October 13, 2017 3:09pm CST
I finally found my biological grandmother, my mother spent most of her life looking for the woman that walked away from her when she was three years old. All of my life all I heard was how she never felt good enough because of this woman. My mom died 17 years ago and I finally found this woman. Do I contact this woman in honor of my mother or do I let it like and don't even give her the time of day? Does she deserve the chance to know that she has grand children and great grandchildren?
6 people like this
10 responses
• Peoria, Arizona
13 Oct 17
Go for it. If she wants nothing to do with your family, then so be it or perhaps she will be grateful. At least you were not left questioning the big "What if"
3 people like this
• Peoria, Arizona
14 Oct 17
@aureliah Who knows, people can change. And they will never know unless they try.
2 people like this
@aureliah (24319)
• Kenya
14 Oct 17
Yes. But I doubt she would want nothing to do with the family.
2 people like this
15 Oct 17
Good point. Thank you
1 person likes this
• Dallas, Texas
13 Oct 17
In spite of your feelings good or bad, yes, she does deserve that chance. The guilt you may feel later from not giving her a chance would be more painful than taking a chance at it. in my humble opinion.
3 people like this
@MALUSE (69416)
• Germany
13 Oct 17
Seconded! If you don't contact her now, you'll later always think, "What if..."
2 people like this
• Dallas, Texas
13 Oct 17
1 person likes this
@aureliah (24319)
• Kenya
14 Oct 17
Yes the best thing is to contact her and she would get to know more about the life of her daughter.
2 people like this
@peavey (16936)
• United States
13 Oct 17
I agree with the other two. She deserves to know you are there and you deserve to know her. There may have been something you don't know that made her leave your mother. You might find a grandmother you can have a relationship with.
3 people like this
@pumpkinjam (8530)
• United Kingdom
15 Oct 17
You are asking the wrong question, I think. Does your grandmother deserve? Well, you can't really know that until and unless you contact her. However, do you and your children deserve to know? Yes, they do. If this woman left your mom when she was 3 years old, she won't know why she left. While I can't think of many valid reasons (I couldn't imagine abandoning my children), you never know what may have gone on. I mean, for example, my partner wasn't allowed to see his children for 7 years. He stayed away and didn't fight because he genuinely believed he wasn't good enough to be a father, that they would be better off without him, and that if he did do anything to try and see them, their mum would kick up a stink and possibly stop the rest of my partner's family seeing the children.

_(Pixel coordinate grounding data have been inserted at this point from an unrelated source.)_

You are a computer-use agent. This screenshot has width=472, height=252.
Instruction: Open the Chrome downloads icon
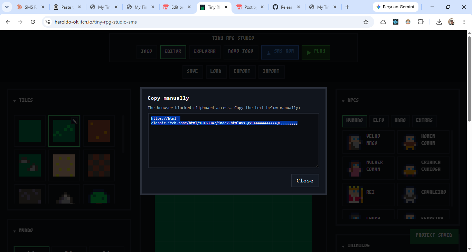pos(439,22)
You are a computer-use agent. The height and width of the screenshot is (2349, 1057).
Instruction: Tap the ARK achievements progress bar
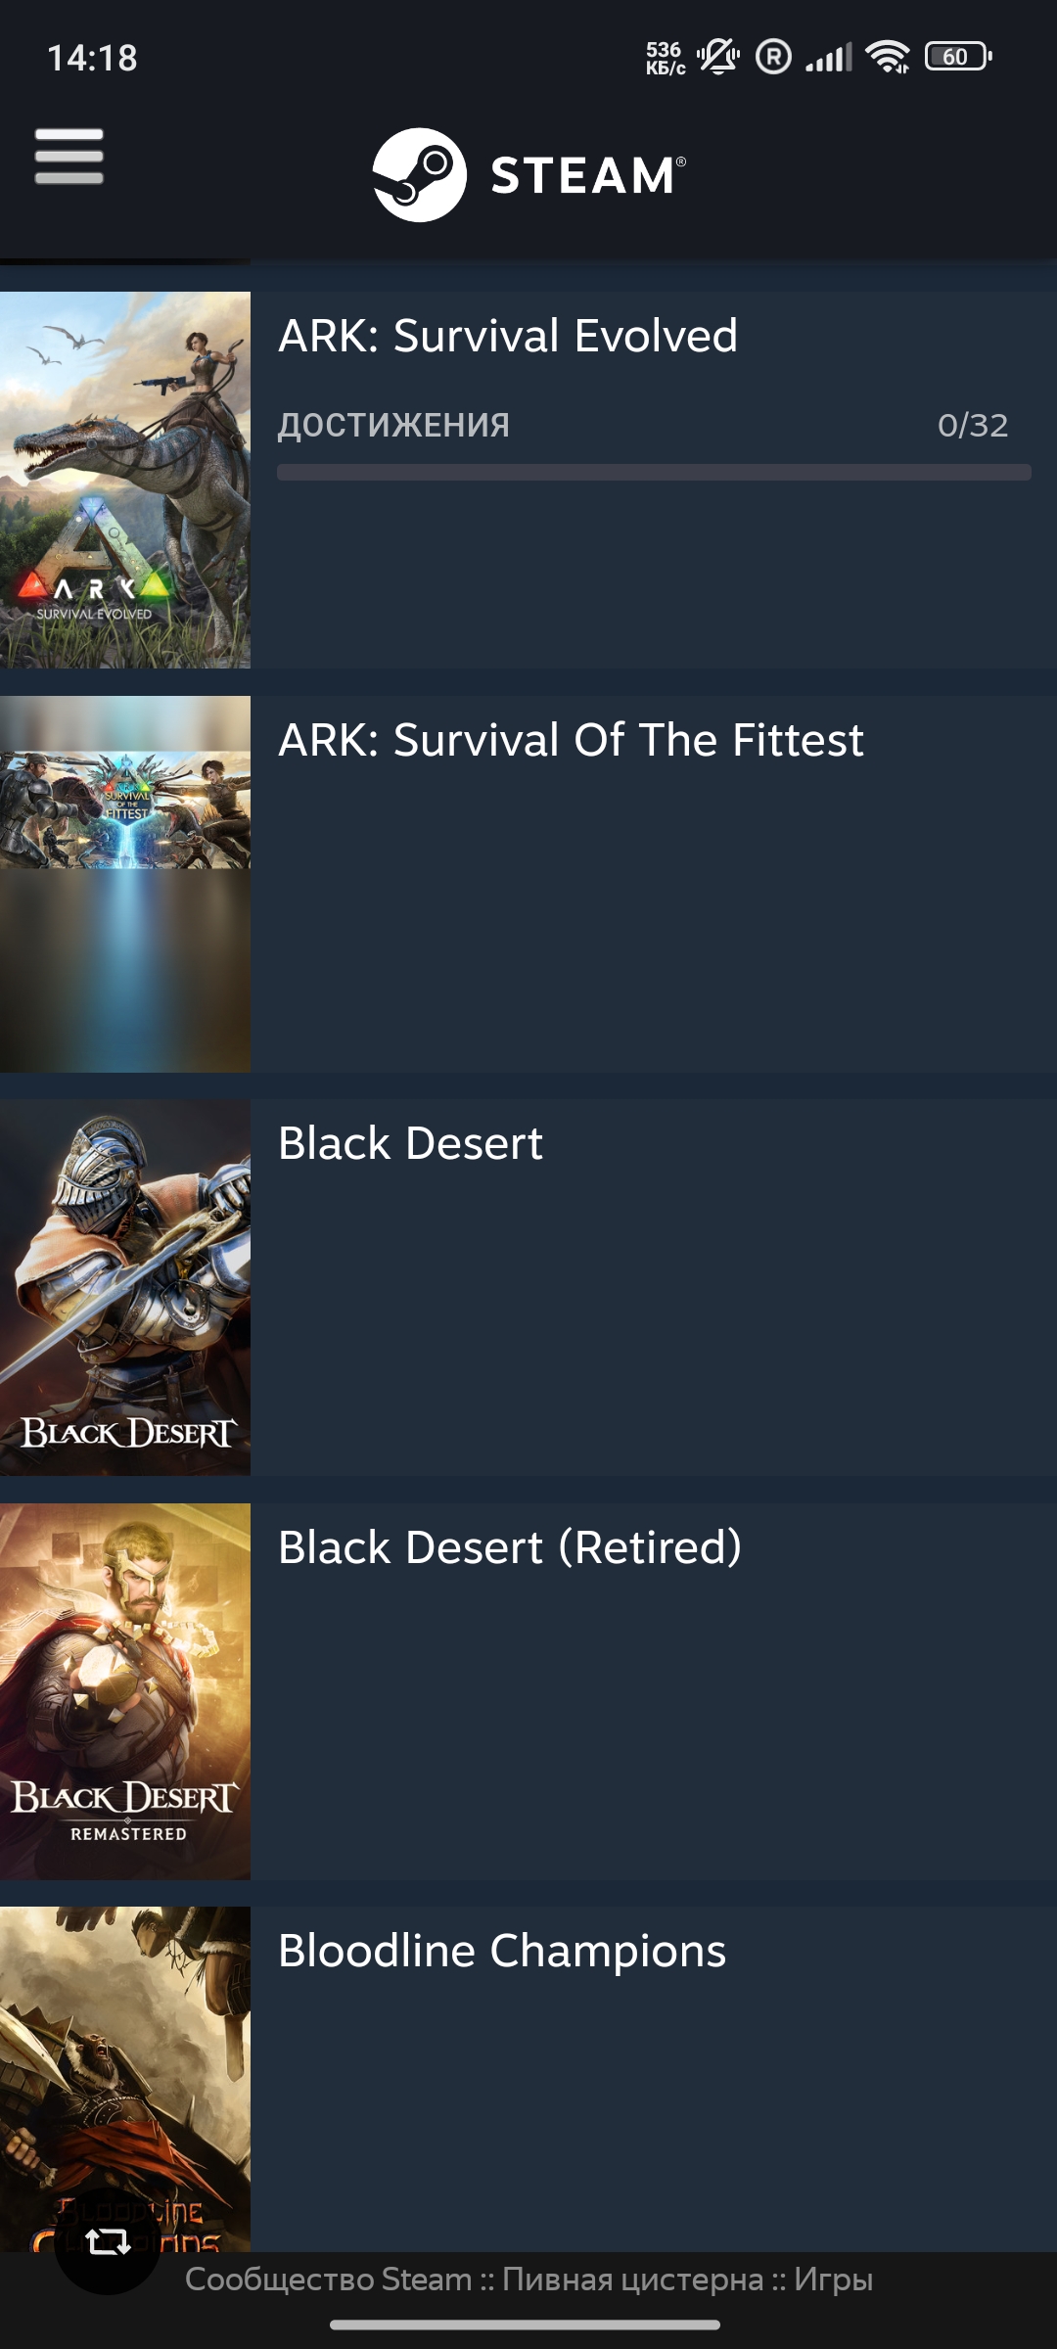click(654, 473)
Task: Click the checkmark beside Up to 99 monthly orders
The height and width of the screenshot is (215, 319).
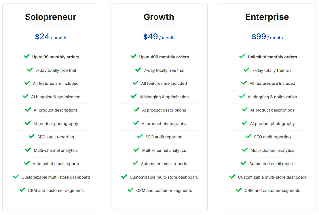Action: coord(26,56)
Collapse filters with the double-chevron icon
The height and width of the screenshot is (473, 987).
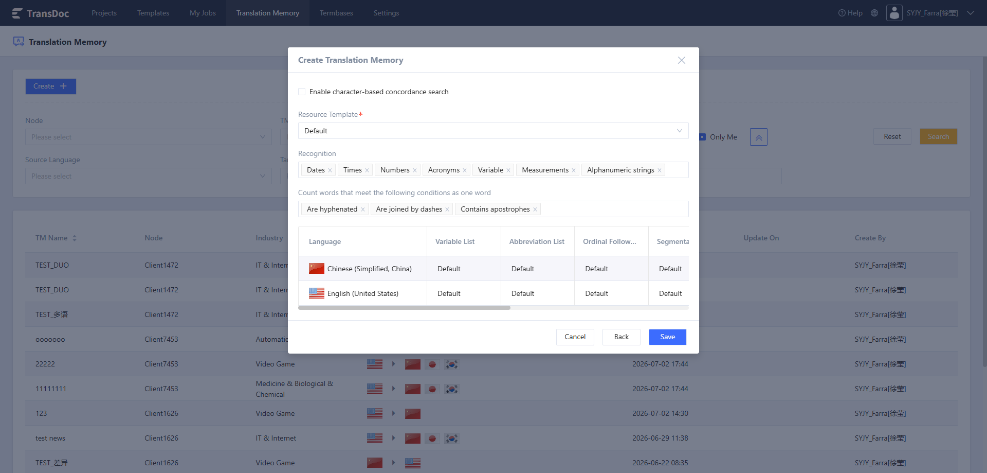[x=759, y=137]
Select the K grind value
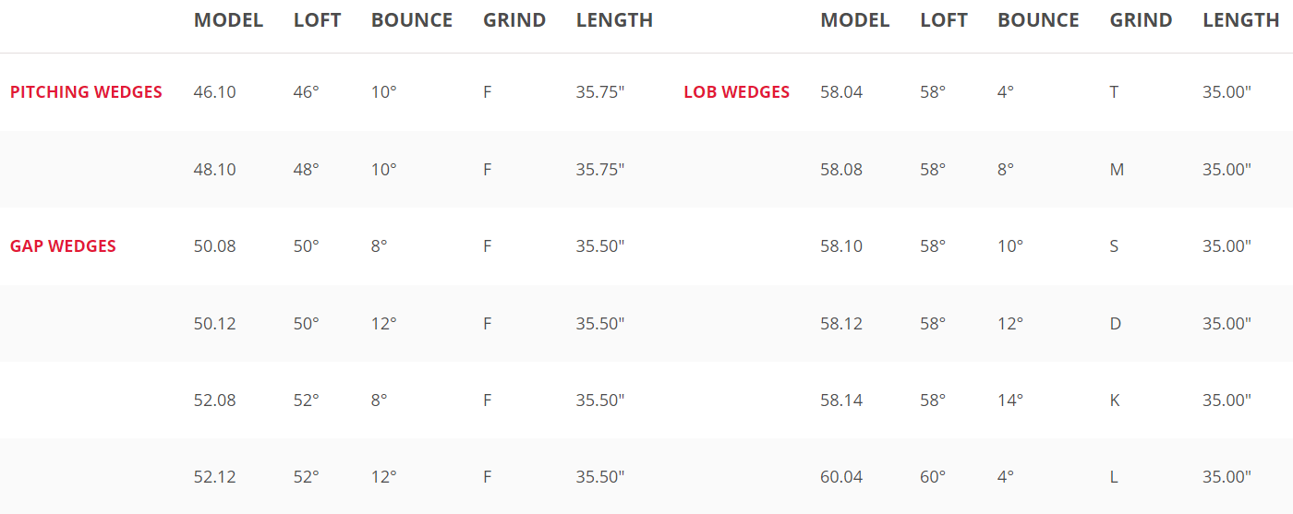The width and height of the screenshot is (1293, 514). (x=1115, y=400)
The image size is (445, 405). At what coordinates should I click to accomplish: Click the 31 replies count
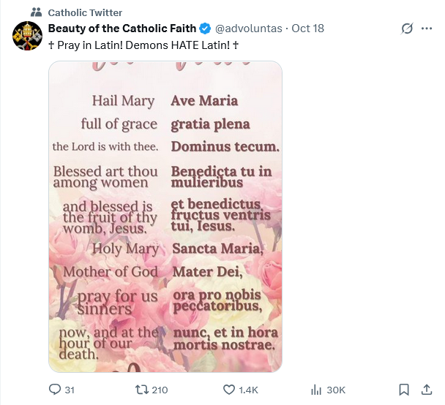coord(70,390)
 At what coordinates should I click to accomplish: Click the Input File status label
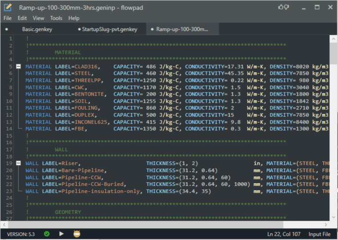pos(319,234)
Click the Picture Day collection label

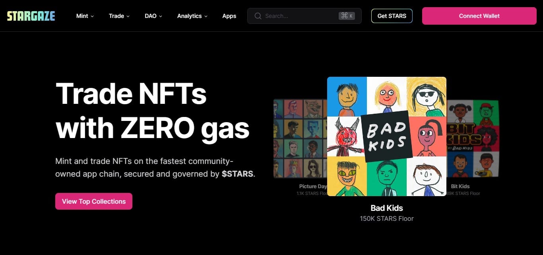click(313, 186)

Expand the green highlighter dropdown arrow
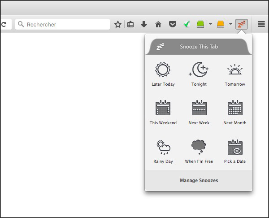point(210,24)
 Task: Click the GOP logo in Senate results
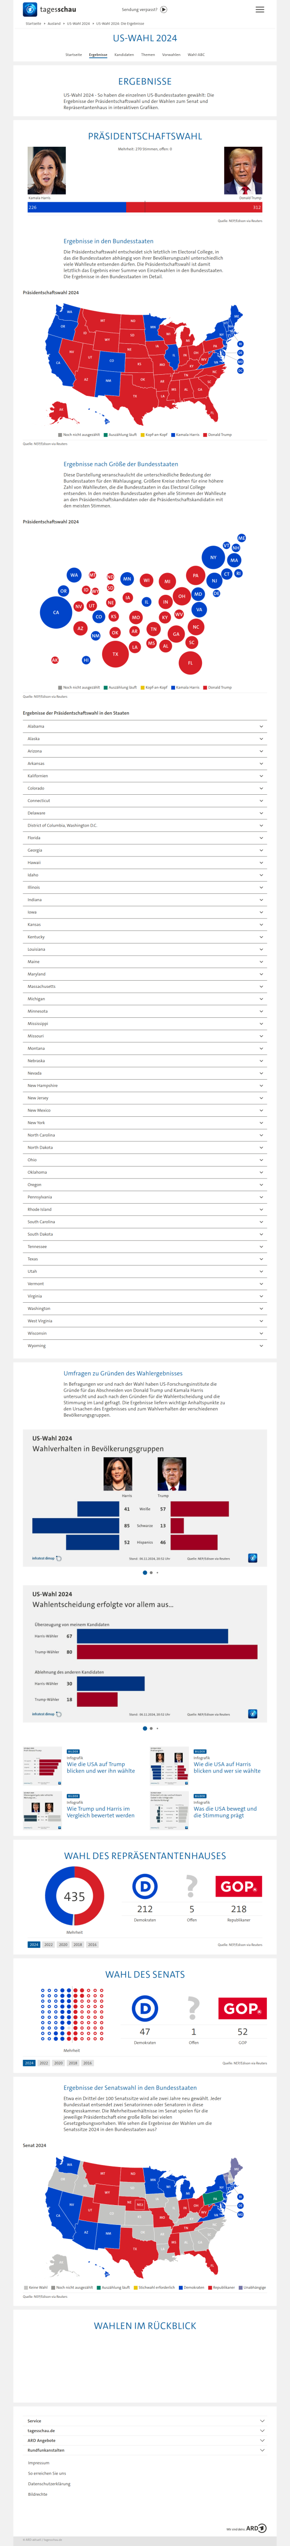(242, 1981)
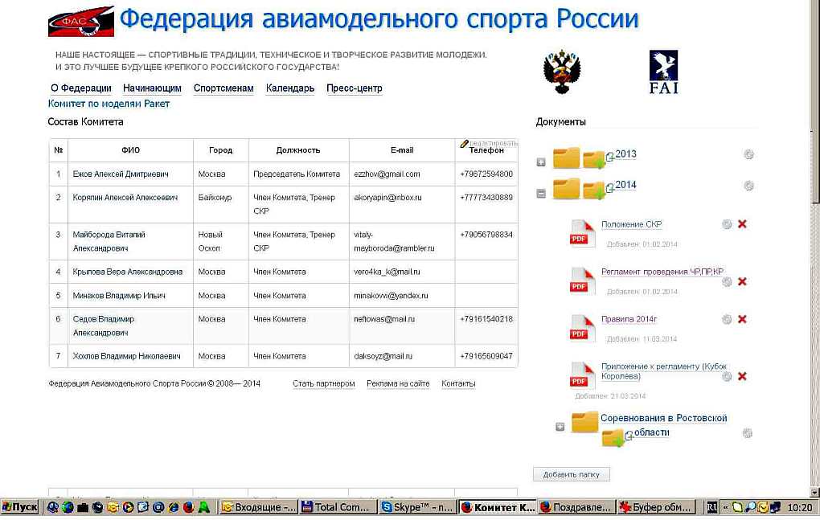Open settings gear for the 2013 folder

[x=748, y=154]
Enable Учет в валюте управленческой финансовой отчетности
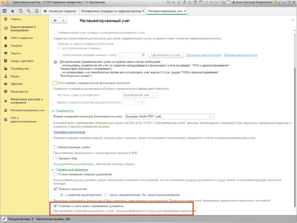Screen dimensions: 297x223 [55, 83]
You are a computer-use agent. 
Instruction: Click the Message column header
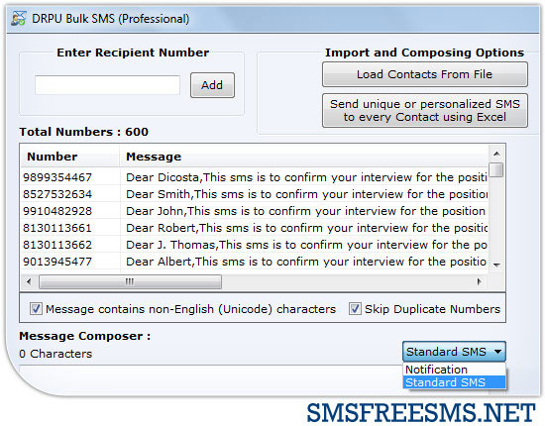click(154, 157)
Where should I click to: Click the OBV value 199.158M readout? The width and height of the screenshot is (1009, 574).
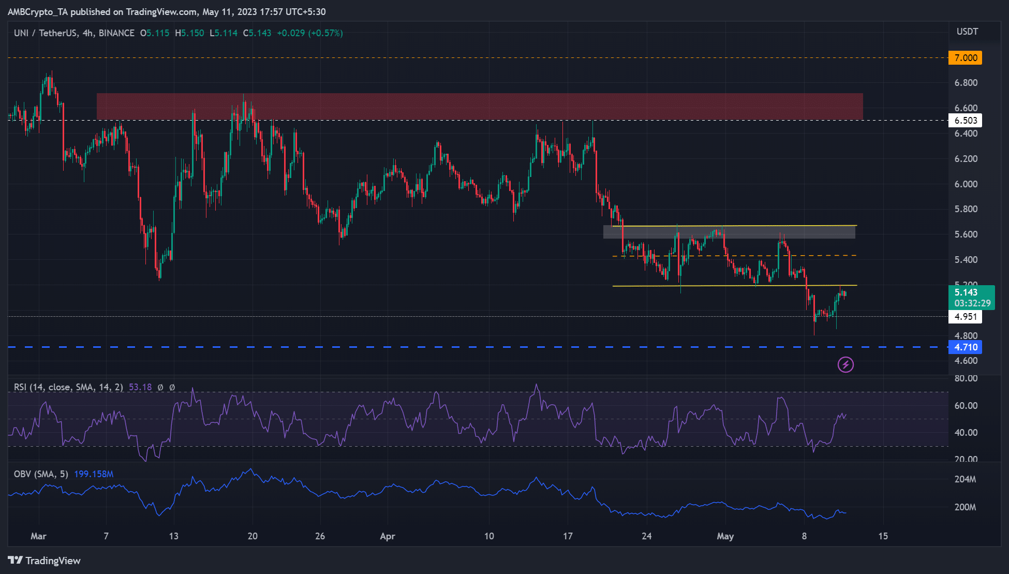click(94, 474)
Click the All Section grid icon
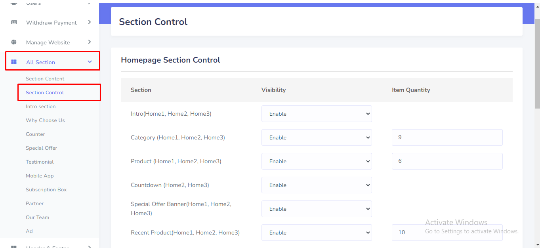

I very much doubt that his children are aware of all that. So, I think you should contact this woman. You can then decide for yourself if you want to get to know her, and if she does deserve this chance to know her biological family.
2 people like this
17 Oct 17
That is exactly the reason I contacted her every story has two sides i want to Gove her a chance to hear hers.
1 person likes this
14 Oct 17
Yes, contact her. She is old for sure and maybe feel sorry for all the things that happened. Before its too late
2 people like this
@aureliah (24319)
• Kenya
14 Oct 17
That is so nice. If I were you I would contact her.
2 people like this
@aureliah (24319)
• Kenya
16 Oct 17
@candycanedec We'll be waiting
1 person likes this
15 Oct 17
I sent her a letter. Ill update everyone
2 people like this
@Jackalyn (7559)
• Oxford, England
13 Oct 17
I think you won't rest unless you know the reasons why your mother was given up for adoption and maybe meeting this person will help in some way. She won't be on anymore so I guess you need to do it before time runs out.
2 people like this
@JudyEv (325420)
• Rockingham, Australia
9 Nov 17
I've read how you contacted your grandmother but she doesn't want to have anything to do with you. That is very sad but at least you did try.
@Kosgey (1707)
17 Oct 17
Yes, that's an honourable thing to do just forget about the past and look upon the future.
@Daelii (5619)
• United States
9 Nov 17
I'm so sorry! I am glad you did find her based on this and her response... It's likely a good thing your mom was not raised by her.